DOCUMENTO DE ORIGEM:
***

P/1 – Esse universo dos suplementos você não conhecia muito?

R – É. A gente não tem tanto assim. Eles falam, esse suplemento é hiperproteico, esse suplemento é normoproteico, só. Mas não te dá outras características. E aí eu aprendi bastante. Esse professor Aderson lá, ele é fantástico. Eu tenho uma monografia dele hoje falando de diarreia com lactobacilos, o uso, muito legal também. Então foram aulas que, assim, foi bem legal por conta disso. Mas o principal foi de entender das dietas, como utilizar, suplementos.

P/1 – E como é que foi o direcionamento de vocês para o hospital? A Nestlé que faz esse direcionamento?

***

Registros de um conjunto de dados:
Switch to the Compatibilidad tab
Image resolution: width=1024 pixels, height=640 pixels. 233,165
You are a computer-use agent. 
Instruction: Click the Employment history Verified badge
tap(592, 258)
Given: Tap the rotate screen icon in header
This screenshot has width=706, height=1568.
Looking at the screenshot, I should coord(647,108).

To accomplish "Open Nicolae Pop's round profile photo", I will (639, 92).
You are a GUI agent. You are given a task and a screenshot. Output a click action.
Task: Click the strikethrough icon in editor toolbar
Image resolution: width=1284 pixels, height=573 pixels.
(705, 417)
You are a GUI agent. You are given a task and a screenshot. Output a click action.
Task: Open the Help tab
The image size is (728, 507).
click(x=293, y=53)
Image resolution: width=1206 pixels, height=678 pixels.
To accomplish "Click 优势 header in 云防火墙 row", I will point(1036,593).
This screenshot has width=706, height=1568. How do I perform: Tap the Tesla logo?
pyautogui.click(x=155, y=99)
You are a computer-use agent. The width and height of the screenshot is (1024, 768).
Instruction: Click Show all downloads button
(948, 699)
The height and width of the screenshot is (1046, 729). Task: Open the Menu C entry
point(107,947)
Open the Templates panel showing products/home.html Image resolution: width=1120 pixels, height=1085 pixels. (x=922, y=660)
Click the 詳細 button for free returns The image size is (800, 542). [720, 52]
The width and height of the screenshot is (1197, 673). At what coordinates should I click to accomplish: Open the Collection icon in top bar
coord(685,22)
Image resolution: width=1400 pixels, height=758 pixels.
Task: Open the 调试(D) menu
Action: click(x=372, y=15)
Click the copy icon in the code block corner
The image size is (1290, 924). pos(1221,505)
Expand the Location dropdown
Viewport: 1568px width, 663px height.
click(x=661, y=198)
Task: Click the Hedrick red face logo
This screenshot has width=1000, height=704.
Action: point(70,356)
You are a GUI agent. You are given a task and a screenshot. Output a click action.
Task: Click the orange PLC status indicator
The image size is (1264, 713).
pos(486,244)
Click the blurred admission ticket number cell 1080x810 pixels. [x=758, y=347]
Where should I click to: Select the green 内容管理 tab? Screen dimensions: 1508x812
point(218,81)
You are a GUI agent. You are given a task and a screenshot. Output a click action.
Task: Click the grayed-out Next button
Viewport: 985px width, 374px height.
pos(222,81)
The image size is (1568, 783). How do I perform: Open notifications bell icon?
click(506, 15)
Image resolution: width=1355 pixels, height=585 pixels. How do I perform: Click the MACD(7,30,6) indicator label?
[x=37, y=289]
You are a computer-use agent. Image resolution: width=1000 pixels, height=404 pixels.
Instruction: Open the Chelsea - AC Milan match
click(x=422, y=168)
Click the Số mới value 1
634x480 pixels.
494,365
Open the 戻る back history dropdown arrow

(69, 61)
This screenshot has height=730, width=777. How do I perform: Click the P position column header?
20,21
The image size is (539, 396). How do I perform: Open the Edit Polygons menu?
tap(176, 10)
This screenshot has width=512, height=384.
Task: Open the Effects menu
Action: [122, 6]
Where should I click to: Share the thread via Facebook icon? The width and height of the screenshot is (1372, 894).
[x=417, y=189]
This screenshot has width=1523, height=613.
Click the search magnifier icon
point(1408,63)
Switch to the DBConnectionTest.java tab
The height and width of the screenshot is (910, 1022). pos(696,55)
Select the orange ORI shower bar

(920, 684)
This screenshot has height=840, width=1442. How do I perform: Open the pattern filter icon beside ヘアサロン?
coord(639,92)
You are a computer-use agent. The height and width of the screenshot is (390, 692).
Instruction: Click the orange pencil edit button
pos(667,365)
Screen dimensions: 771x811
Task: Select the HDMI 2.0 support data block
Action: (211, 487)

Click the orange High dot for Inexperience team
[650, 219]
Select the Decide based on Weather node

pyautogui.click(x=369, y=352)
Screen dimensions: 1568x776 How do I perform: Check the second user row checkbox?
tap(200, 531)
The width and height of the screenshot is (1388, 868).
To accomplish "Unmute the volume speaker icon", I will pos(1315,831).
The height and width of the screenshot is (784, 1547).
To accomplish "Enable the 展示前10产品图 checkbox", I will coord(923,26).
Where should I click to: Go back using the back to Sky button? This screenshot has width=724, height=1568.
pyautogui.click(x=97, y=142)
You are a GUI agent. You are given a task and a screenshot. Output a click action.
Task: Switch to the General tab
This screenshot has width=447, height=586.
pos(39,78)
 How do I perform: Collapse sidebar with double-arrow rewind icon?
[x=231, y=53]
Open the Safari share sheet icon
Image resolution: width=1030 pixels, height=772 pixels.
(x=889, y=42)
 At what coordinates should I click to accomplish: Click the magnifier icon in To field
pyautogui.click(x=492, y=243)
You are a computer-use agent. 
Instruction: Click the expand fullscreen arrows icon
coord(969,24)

***

ENUNCIADO DA TAREFA: Dê continuidade à entrevista sobre suplementos e dietas, começando logo depois da última fala apresentada.

RESPOSTA DO EXERCÍCIO:
R – Isso. Tem que ser um hospital que tenha a comissão ética, passa pela comissão ética e você possa... Porque é um estudo, então também tem que ter o aval do hospital por conta disso. Aí o Metropolitano aceitou que esse projeto fosse realizado lá. Quem fez essa parte toda foi a Renza. Quando eu cheguei aqui a Vitória, eu fiquei duas semanas em São Paulo, então quando eu cheguei, ela já tinha me direcionado: “Olha, Janine, o seu estágio vai ser no Metropolitano”. Falou o horário, tudo certinho.

P/1 – E tinha mais alguém, além de você, no Metropolitano?

R – Não. Acho que do Espírito Santo, nesse período, fui eu e depois teve mais um. Eu acho que daqui do estado fomos eu e o Rodrigo só que participamos do projeto.

P/1 – Quando você chegou ao Metropolitano, conta um pouco: quando uma estagiária de nutrição chega a um hospital, que equipe te recebe, onde você trabalha, com quem você trabalha?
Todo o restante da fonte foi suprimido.